• **AIM OF THE EXERCISE**
Scan the entries for lines with the word "will" and copy those lines.

• **INFORMATION GIVEN**
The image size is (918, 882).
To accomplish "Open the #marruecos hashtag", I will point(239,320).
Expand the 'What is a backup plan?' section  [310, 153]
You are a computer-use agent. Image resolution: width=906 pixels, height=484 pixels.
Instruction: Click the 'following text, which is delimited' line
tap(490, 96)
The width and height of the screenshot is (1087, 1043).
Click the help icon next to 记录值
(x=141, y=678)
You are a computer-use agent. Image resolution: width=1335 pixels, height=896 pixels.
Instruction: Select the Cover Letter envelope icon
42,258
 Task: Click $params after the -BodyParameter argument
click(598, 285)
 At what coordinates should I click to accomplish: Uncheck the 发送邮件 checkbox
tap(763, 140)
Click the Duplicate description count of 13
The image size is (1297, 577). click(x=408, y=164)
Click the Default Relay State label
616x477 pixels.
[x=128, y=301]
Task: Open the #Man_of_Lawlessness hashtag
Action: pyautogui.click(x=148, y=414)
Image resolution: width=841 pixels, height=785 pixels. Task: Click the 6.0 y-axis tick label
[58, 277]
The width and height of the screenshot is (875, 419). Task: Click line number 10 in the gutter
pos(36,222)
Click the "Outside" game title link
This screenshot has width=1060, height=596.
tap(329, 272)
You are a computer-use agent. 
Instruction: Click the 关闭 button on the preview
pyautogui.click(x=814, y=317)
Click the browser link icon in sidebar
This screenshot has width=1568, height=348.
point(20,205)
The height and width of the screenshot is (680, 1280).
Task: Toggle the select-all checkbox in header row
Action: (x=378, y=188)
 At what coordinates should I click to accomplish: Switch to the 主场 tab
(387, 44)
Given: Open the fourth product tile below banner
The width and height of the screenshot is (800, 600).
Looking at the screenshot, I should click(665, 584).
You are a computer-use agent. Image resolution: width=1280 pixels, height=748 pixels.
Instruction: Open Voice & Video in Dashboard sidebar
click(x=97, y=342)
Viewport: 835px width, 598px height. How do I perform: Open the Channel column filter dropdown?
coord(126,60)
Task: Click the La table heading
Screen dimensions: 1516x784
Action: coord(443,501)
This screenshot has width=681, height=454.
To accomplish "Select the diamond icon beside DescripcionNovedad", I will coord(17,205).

• **YOUR RESPONSE**
To accomplish "Open the #marruecos hashtag", I will point(239,320).
To accomplish "Select the diamond icon beside DescripcionNovedad", I will coord(17,205).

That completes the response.